Yes there is exploration and discovery, but the things that are explicitly hidden are not so hard to find. You enter a geometric space that you can move through - you're not told that there are things to find in it, but if you just go ahead and move then you'll start to find them. In this perhaps it demands some personal initiative which is not present in many modern games, but no difficult insights. Simply being unafraid to act without instruction is sufficient. You see a key, you see a lock - there's no tutorial guide telling you to try putting the two together, but do you really need one? And then you see a door with three locks - well I'm not going to spell it out. There are some arbitrary "videogame-y" interactions that you can only really discover by experimenting and observing - stars point to keys, except when they point to locks; hearts become seeds, except when they don't until later - but they aren't really very hard.

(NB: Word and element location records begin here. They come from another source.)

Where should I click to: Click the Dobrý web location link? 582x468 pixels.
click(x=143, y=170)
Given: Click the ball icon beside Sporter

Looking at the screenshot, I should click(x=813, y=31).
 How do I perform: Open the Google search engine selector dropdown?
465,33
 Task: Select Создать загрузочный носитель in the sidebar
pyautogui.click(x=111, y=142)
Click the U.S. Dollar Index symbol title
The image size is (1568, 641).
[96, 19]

This is not to say there are no difficult discoveries, but these are of a very different kind. Starseed Pilgrim's true secrets are the ones hidden in plain view. Basic rules about how plants grow and interact which are discovered in the first few minutes of play end up taking on surprising significance. You have all the tools you need to progress right from the start, but you will need to master them. When you uncover a challenge and realise what you must do to progress, it's easy to go into denial. The lonely pilgrim despairs at their seemingly insurmountable task. There must be something I haven't found yet that will make this easier. There must be a power-up - wall-climbing, double-jump - that will help me here. And so you go searching for secrets where there aren't any, hoping for a way out, trying to avoid doing what you know you must. But there are no short-cuts. You just need to get better at the game.

And that's the secret of Starseed Pilgrim: you can get better at it. It's not about uncovering obtuse facts; it's about mastering a deep system, creatively using its quirks to your advantage, getting better at it until you're able to overcome anything that's thrown at you. Red seeds bloom into a flower if they fall into darkness - initially this seems like a disadvantage because it can crush valuable hearts and enable the darkness to spread more quickly, but eventually you find yourself using it to deliberately to queue up interactions for later. Yellow branches are forced to grow upwards if they can't extend left or right - at first this is usually an accidental waste, but later you will ride them up on purpose. Dripping slime mires you, making movement more difficult, but even this you will find constructive uses for in time - the first time you're pleased to see it rather than disappointed is a beautiful moment. But even if you were told all the rules straight out - which seed best defends against blight, how each world works slightly differently to the others - there would still be much value for you in learning to use them.

So I hope I've managed to dance this dance adequately. I've held back from telling everything I know, but perhaps I've let slip enough to illustrate what the game is like, and to demonstrate that it wouldn't hurt you to be told everything. The pilgrim's magic is strong.